The task: Copy out only the lines running from the one that contains "This screenshot has" through the end of the listing. Pictures stay out.

Given data:
◇ ◇ ◇ ◇

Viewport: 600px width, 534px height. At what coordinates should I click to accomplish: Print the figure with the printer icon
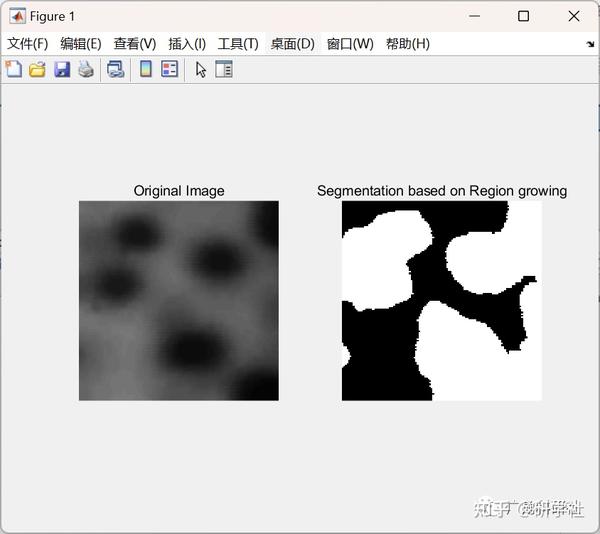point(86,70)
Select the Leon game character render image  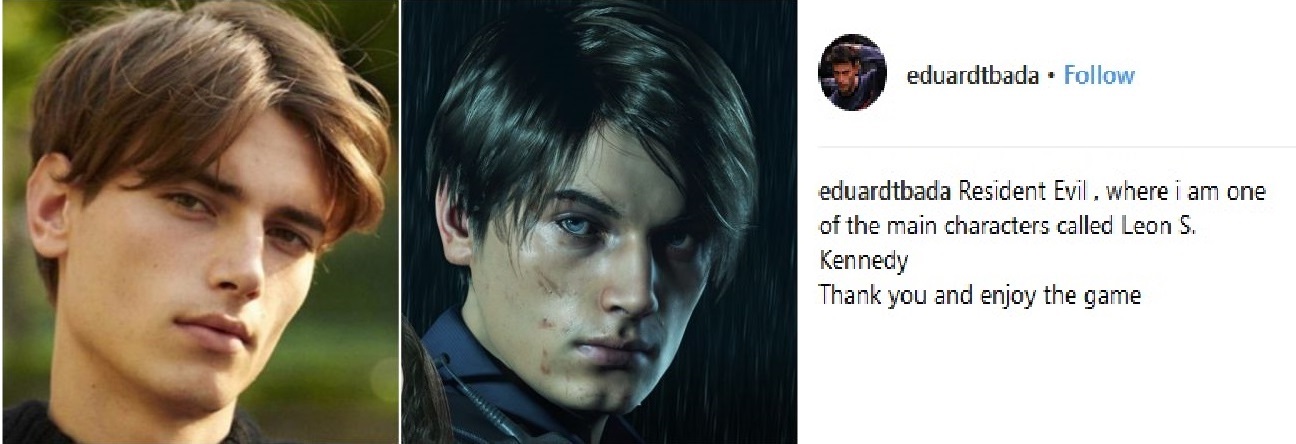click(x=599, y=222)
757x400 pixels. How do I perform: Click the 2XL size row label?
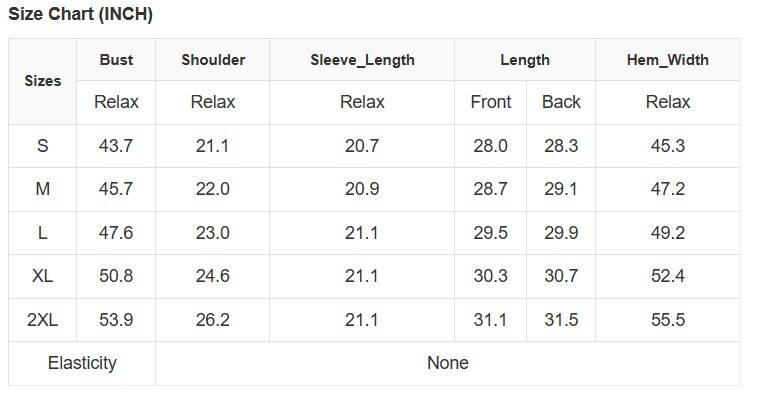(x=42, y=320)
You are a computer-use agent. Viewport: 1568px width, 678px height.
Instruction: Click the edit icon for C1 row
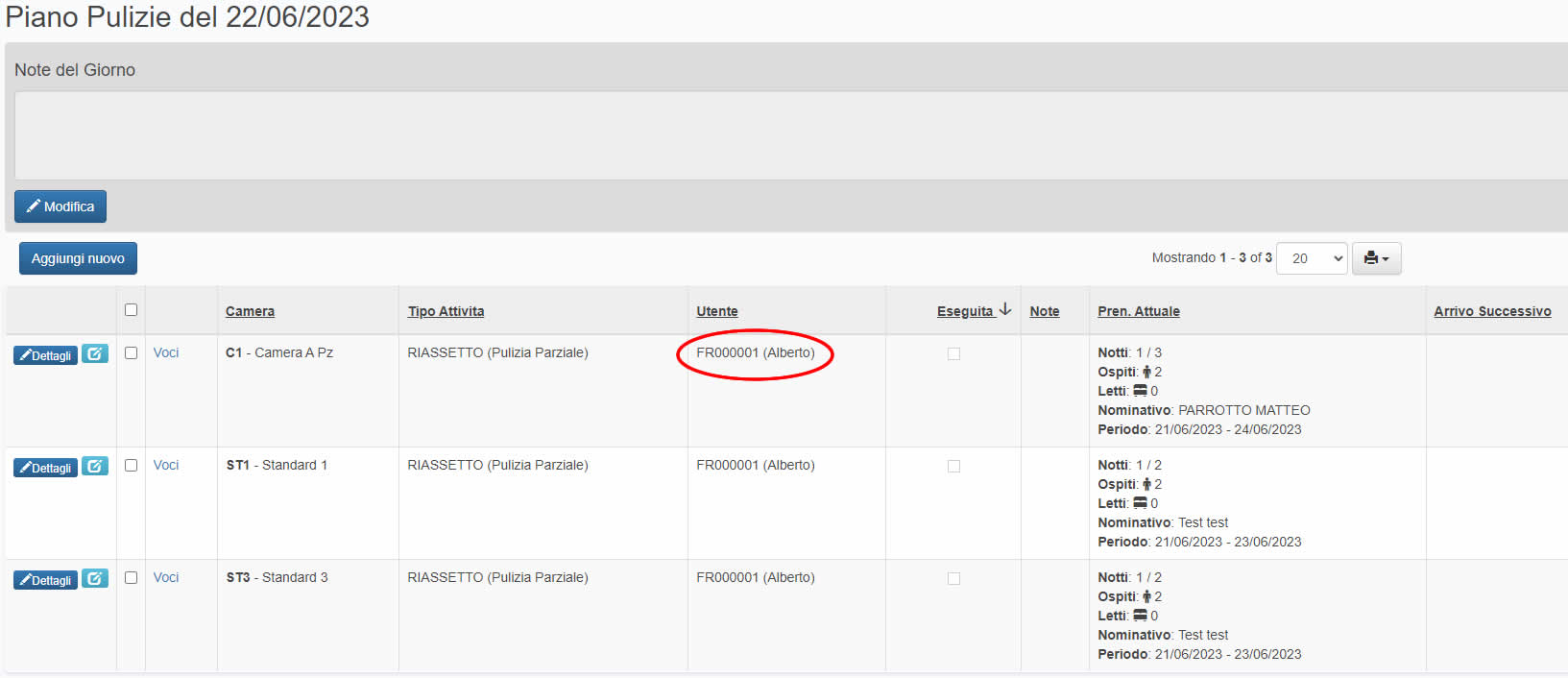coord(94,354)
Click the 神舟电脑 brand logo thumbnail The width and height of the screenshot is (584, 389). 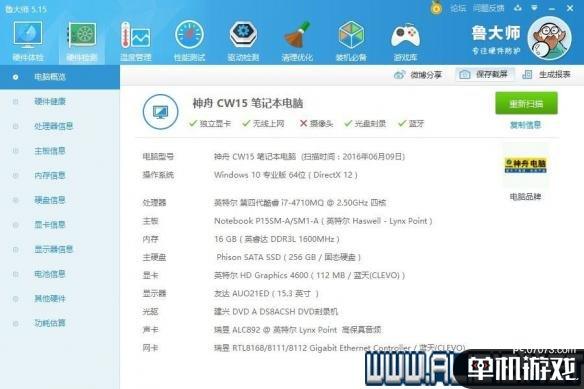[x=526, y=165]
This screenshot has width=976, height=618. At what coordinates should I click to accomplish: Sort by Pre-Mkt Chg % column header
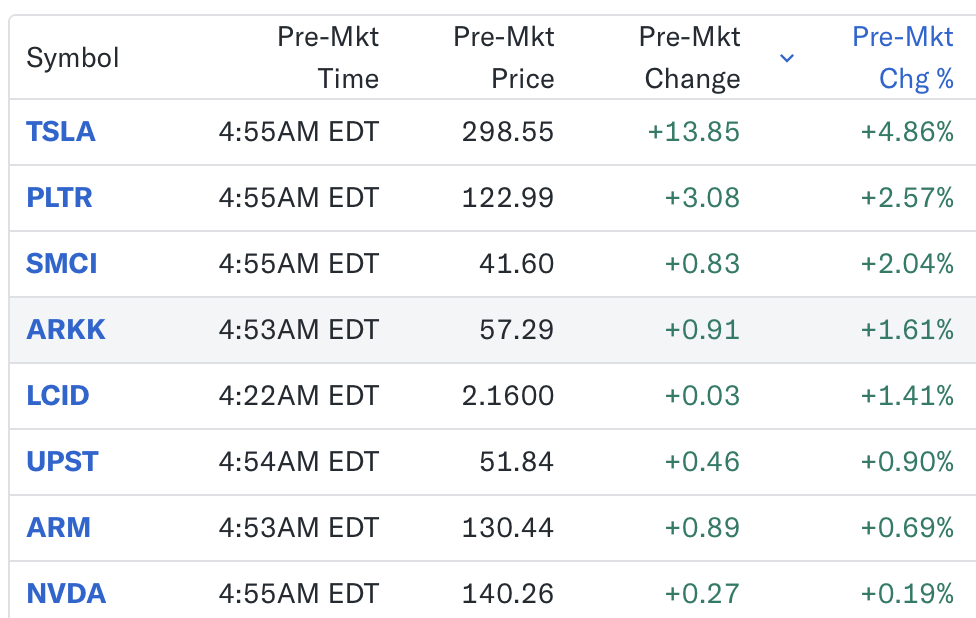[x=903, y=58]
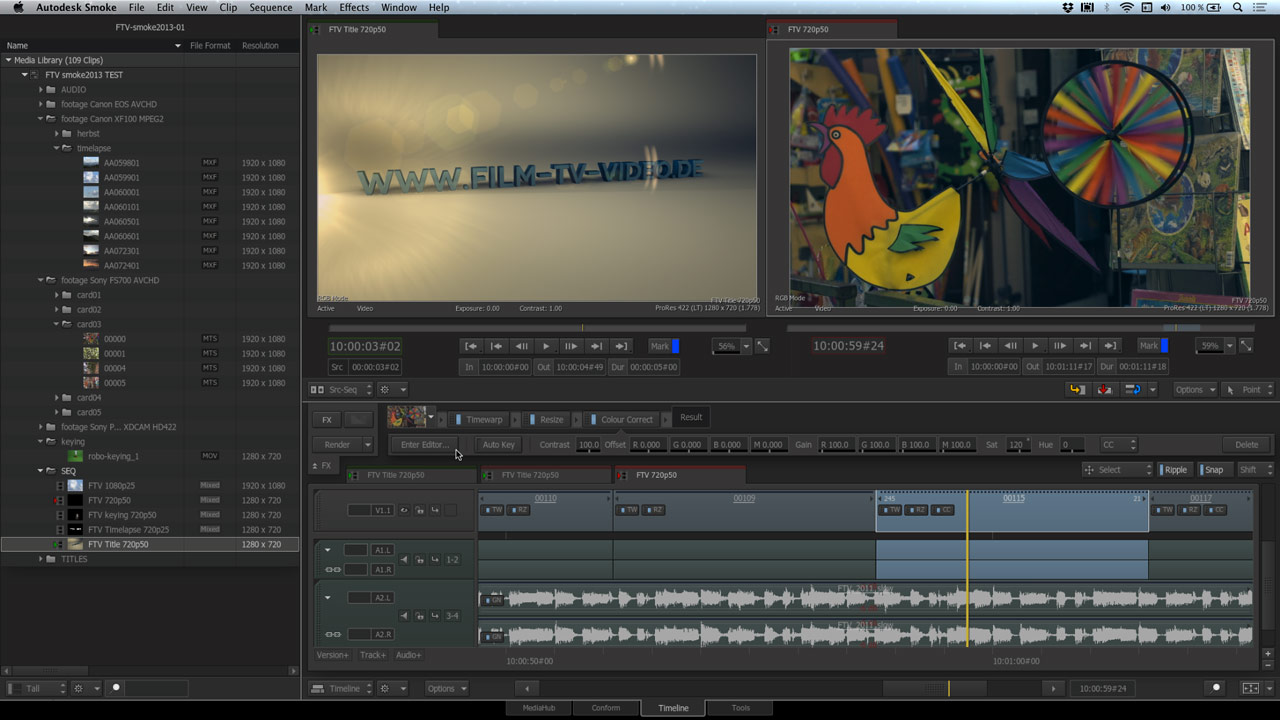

◇ ◇ ◇ ◇

Written solution:
This screenshot has width=976, height=618. At what coordinates should I click to accomplish: Sort by Pre-Mkt Chg % column header
[x=903, y=58]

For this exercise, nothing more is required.